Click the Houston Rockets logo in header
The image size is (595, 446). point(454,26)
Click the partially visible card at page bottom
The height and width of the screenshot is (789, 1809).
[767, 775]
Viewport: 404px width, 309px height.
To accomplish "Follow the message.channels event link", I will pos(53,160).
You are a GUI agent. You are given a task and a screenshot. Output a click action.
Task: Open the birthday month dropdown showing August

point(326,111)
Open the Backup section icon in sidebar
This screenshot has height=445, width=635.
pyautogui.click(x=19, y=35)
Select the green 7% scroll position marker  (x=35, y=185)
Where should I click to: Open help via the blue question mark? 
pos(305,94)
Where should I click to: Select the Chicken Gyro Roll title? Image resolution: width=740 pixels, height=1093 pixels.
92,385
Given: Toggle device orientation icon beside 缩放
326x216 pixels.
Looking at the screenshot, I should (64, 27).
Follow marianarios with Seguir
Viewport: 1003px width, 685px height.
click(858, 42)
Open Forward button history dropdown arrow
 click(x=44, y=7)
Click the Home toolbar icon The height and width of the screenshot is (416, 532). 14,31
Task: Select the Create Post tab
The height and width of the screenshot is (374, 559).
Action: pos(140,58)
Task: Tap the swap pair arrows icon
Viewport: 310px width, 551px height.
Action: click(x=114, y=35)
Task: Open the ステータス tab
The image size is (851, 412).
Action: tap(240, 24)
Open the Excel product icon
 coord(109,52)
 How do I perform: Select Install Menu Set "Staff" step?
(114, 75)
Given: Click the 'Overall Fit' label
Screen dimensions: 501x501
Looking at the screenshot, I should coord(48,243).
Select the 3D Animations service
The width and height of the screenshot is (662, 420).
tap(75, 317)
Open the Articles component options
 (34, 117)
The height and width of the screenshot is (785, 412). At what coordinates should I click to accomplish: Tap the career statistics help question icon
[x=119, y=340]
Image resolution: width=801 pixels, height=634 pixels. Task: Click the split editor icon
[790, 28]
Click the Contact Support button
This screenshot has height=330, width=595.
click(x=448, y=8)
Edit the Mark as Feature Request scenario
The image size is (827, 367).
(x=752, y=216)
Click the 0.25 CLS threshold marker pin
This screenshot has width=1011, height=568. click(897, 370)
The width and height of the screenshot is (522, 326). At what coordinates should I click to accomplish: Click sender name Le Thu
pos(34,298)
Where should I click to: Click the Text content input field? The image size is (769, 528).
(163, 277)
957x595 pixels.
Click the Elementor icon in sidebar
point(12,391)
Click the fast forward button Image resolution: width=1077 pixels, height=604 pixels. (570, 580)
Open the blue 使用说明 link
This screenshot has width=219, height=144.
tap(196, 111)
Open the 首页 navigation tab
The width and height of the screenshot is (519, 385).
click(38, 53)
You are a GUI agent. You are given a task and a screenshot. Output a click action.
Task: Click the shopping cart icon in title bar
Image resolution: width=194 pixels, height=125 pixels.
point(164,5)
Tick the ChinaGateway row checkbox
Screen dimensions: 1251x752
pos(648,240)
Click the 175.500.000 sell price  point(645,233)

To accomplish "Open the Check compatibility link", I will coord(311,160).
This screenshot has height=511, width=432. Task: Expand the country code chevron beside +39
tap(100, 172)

....

Each line of the data must be returned exactly.

Result
Click the Houston Rockets logo in header
The image size is (595, 446). point(454,26)
Click the partially visible card at page bottom
The height and width of the screenshot is (789, 1809).
[767, 775]
Viewport: 404px width, 309px height.
To accomplish "Follow the message.channels event link", I will pos(53,160).
You are a GUI agent. You are given a task and a screenshot. Output a click action.
Task: Open the birthday month dropdown showing August

point(326,111)
Open the Backup section icon in sidebar
This screenshot has height=445, width=635.
pyautogui.click(x=19, y=35)
Select the green 7% scroll position marker  (x=35, y=185)
Where should I click to: Open help via the blue question mark? 
pos(305,94)
Where should I click to: Select the Chicken Gyro Roll title? Image resolution: width=740 pixels, height=1093 pixels.
92,385
Given: Toggle device orientation icon beside 缩放
326x216 pixels.
Looking at the screenshot, I should (64, 27).
Follow marianarios with Seguir
Viewport: 1003px width, 685px height.
click(858, 42)
Open Forward button history dropdown arrow
 click(x=44, y=7)
Click the Home toolbar icon The height and width of the screenshot is (416, 532). 14,31
Task: Select the Create Post tab
The height and width of the screenshot is (374, 559).
Action: pos(140,58)
Task: Tap the swap pair arrows icon
Viewport: 310px width, 551px height.
Action: click(x=114, y=35)
Task: Open the ステータス tab
The image size is (851, 412).
Action: tap(240, 24)
Open the Excel product icon
 coord(109,52)
 How do I perform: Select Install Menu Set "Staff" step?
(114, 75)
Given: Click the 'Overall Fit' label
Screen dimensions: 501x501
Looking at the screenshot, I should coord(48,243).
Select the 3D Animations service
The width and height of the screenshot is (662, 420).
tap(75, 317)
Open the Articles component options
 (34, 117)
The height and width of the screenshot is (785, 412). At what coordinates should I click to accomplish: Tap the career statistics help question icon
[x=119, y=340]
Image resolution: width=801 pixels, height=634 pixels. Task: Click the split editor icon
[790, 28]
Click the Contact Support button
This screenshot has height=330, width=595.
click(x=448, y=8)
Edit the Mark as Feature Request scenario
The image size is (827, 367).
(x=752, y=216)
Click the 0.25 CLS threshold marker pin
This screenshot has width=1011, height=568. click(897, 370)
The width and height of the screenshot is (522, 326). At what coordinates should I click to accomplish: Click sender name Le Thu
pos(34,298)
Where should I click to: Click the Text content input field? The image size is (769, 528).
(163, 277)
957x595 pixels.
Click the Elementor icon in sidebar
point(12,391)
Click the fast forward button Image resolution: width=1077 pixels, height=604 pixels. (570, 580)
Open the blue 使用说明 link
This screenshot has width=219, height=144.
tap(196, 111)
Open the 首页 navigation tab
The width and height of the screenshot is (519, 385).
click(38, 53)
You are a GUI agent. You are given a task and a screenshot. Output a click action.
Task: Click the shopping cart icon in title bar
Image resolution: width=194 pixels, height=125 pixels.
point(164,5)
Tick the ChinaGateway row checkbox
Screen dimensions: 1251x752
pos(648,240)
Click the 175.500.000 sell price  point(645,233)

To accomplish "Open the Check compatibility link", I will coord(311,160).
This screenshot has height=511, width=432. Task: Expand the country code chevron beside +39
tap(100, 172)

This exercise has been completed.